L’espoir que les responsables de l’administration Obama auraient pu avoir que la monarchie adoucisse son traitement des opposants au régime s’est bientôt révélé infondé. En septembre, un tribunal de Bahreïn a confirmé les peines de prison pour treize principaux dirigeants de l’opposition (y compris la perpétuité pour sept d’entre eux) des peines qu’un tribunal spécial, largement partial, avait demandées en juin 2011.

La répression continue bahreïnie et sa brutalité mettent Washington dans une position très inconfortable. Les dirigeants américains ont clairement donné la priorité à la préservation du principal port d’attache de la Cinquième Flotte. L’analyste Michael Rubin, va-t-en-guerre congénital, concède: « En tant qu’hôte de la cinquième flotte américaine, Bahreïn est la clé de voûte de la stratégie régionale de l’Amérique. L’administration Obama a raison de s’inquiéter de ce que le renversement de la monarchie au Bahreïn puisse conduire à l’éviction des intérêts américains dans cette petite nation insulaire ». Au-delà de cette considération, les dirigeants américains suspectent sans nul doute un soutien de l’Iran aux factions anti-régime et craignent qu’un changement de régime au Bahreïn ne renforce le pouvoir et l’influence de Téhéran.
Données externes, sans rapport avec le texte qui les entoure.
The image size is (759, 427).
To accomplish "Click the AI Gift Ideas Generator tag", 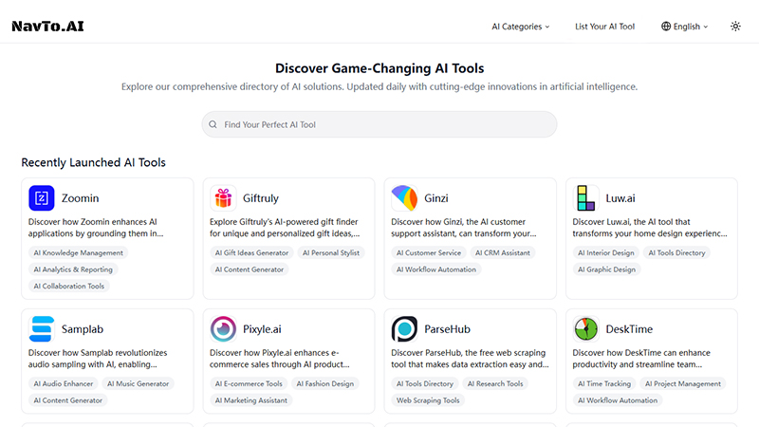I will (x=252, y=253).

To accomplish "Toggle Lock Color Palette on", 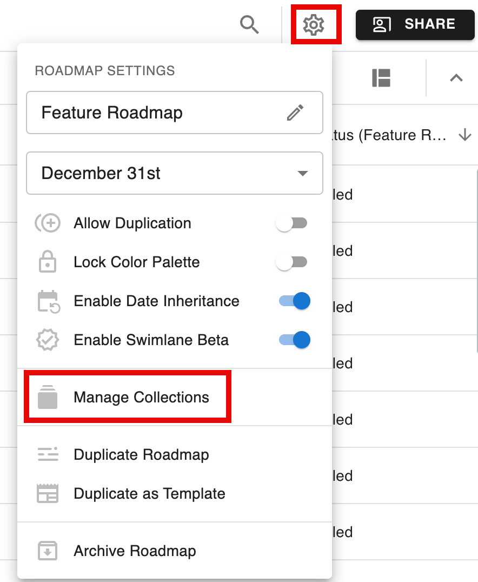I will [x=292, y=262].
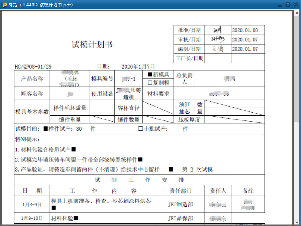Maximize the preview window

click(x=288, y=5)
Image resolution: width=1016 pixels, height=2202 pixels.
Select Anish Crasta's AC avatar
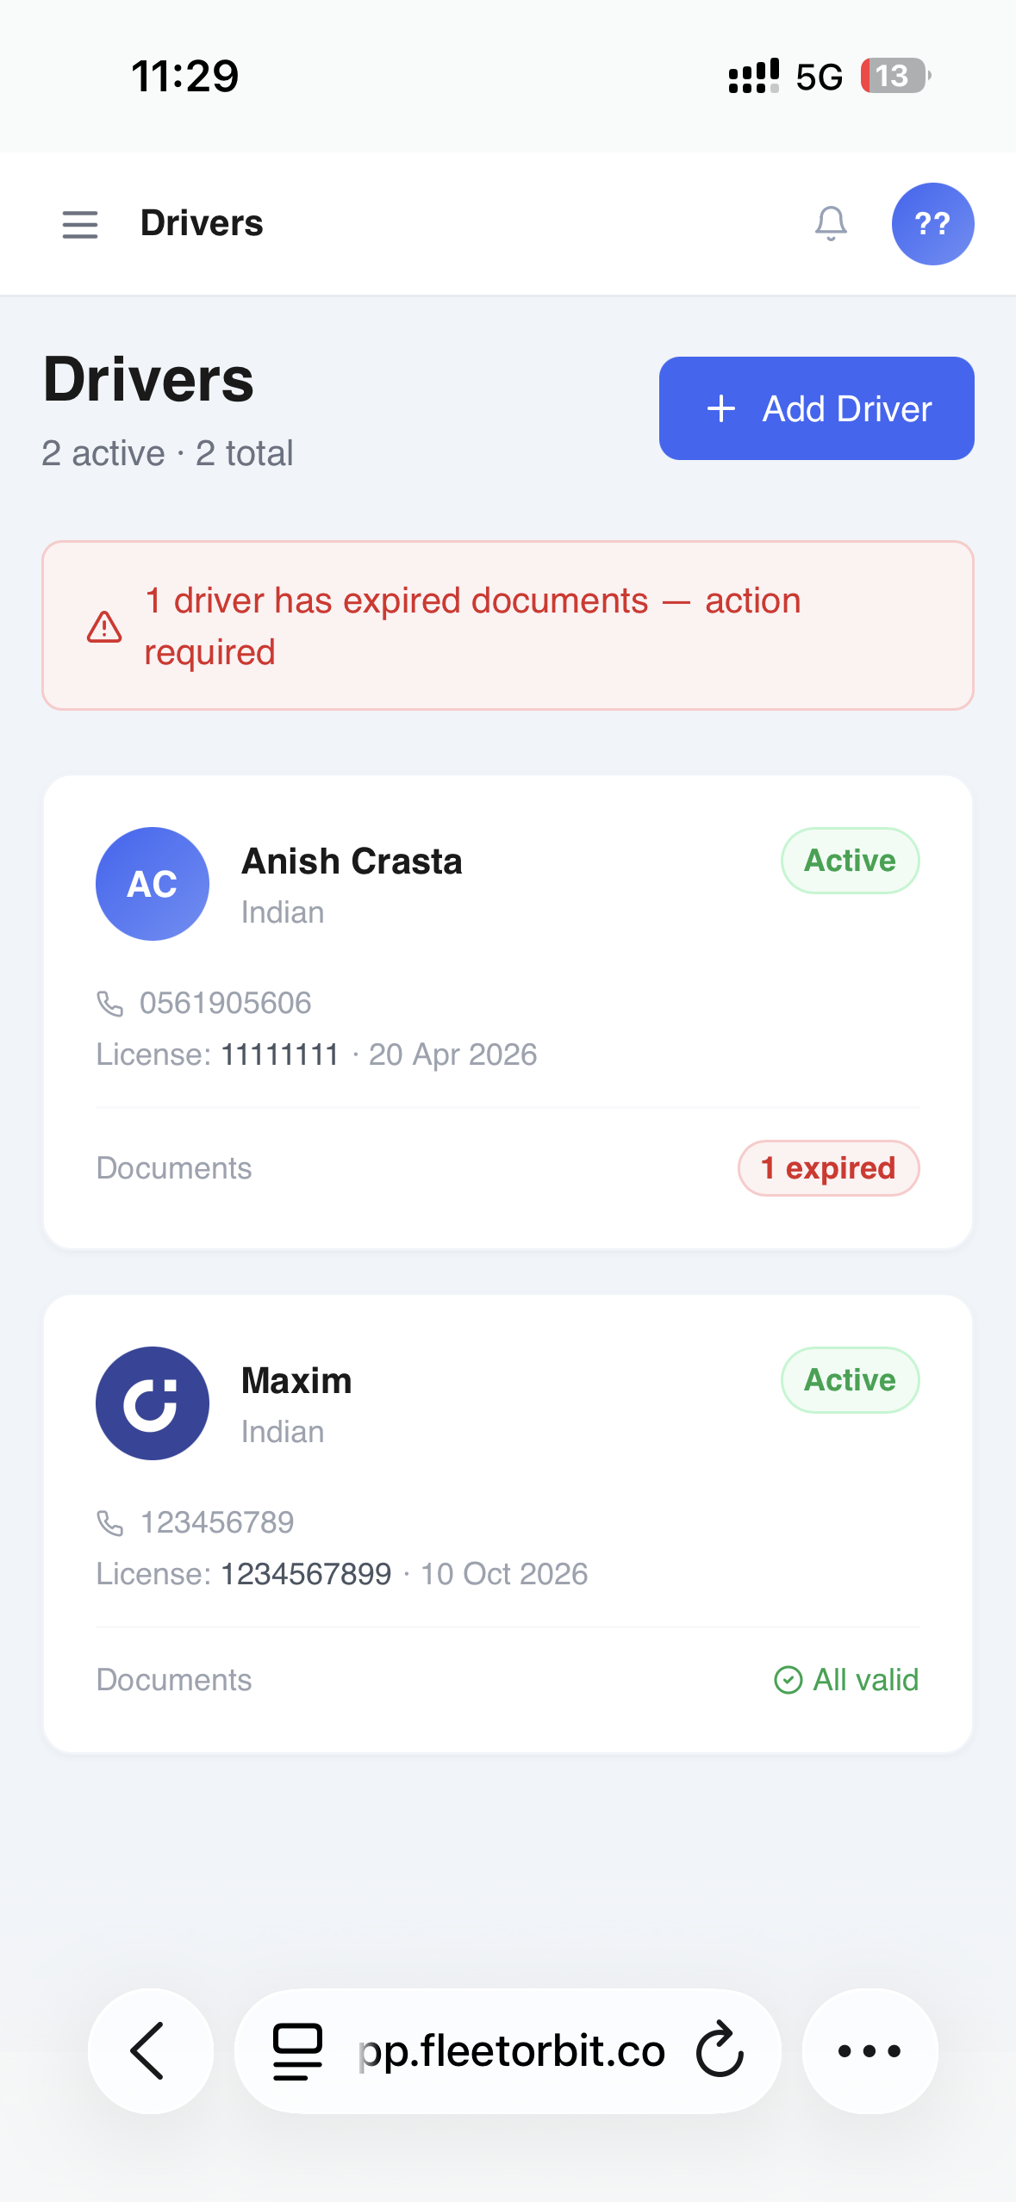click(x=153, y=884)
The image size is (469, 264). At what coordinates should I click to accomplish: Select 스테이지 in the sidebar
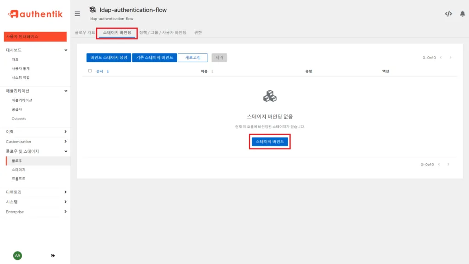tap(18, 169)
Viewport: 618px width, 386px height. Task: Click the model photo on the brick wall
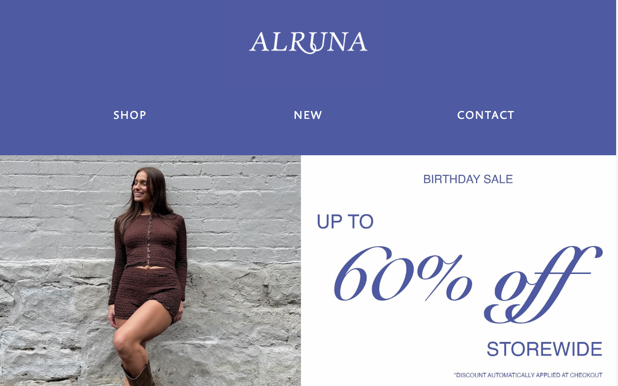pyautogui.click(x=150, y=270)
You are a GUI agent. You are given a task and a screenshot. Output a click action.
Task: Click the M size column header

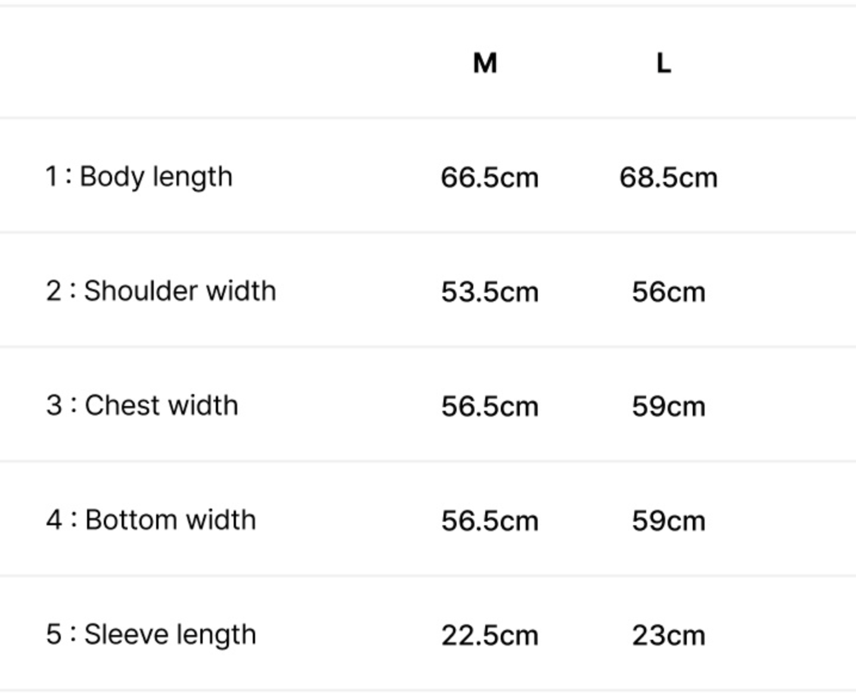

Mais le flagrant « double standard » de Washington signifie davantage qu’un risque modeste. Non seulement cette hypocrisie est-elle notée mais aussi exploitée dans l’Iran chiite, mais elle a conduit à la critique de la part de la majorité chiite de l’Irak voisin, et des populations chiites en Syrie et au Liban. On pourrait aussi s’interroger sur la réaction de la minorité chiite d’Arabie Saoudite.

Les Etats-Unis courent un double risque avec leur soutien continu à la monarchie du Bahreïn. Ce « deux poids, deux mesuresrenforce d’abord le point de vue cynique parmi les populations du Moyen-Orient et ailleurs que l’Amérique ne défend la démocratie et la liberté humaine que quand cela arrange les intérêts de Washington. L’autre danger est que les États-Unis s’empêtrent toujours davantage dans l’ancienne querelle entre les branches sunnite et chiite de l’Islam. L’ingérence de Washington en Syrie suscite des préoccupations similaires, et la probabilité d’un sérieux retour de flamme contre les Etats-Unis est très élevée eu égard à la fois aux situations syrienne et bahreïnie.

Le problème impliquant le Bahreïn n’est pas près de disparaître. Le gouvernement du roi Hamad, soutenu par son patron l’Arabie, semble déterminé à garder le pouvoir, peu importe la brutalité qu’il doit employer. Et la majorité chiite devient de plus en plus agitée et en colère face à un tel règne autocratique et discriminatoire.

Le casse-tête bahreïni de Washington ne peut que s’aggraver.

Ted Carpenter, le 25 septembre 2012 - Ted Carpenter est analyste au Cato Institute à Washington DC.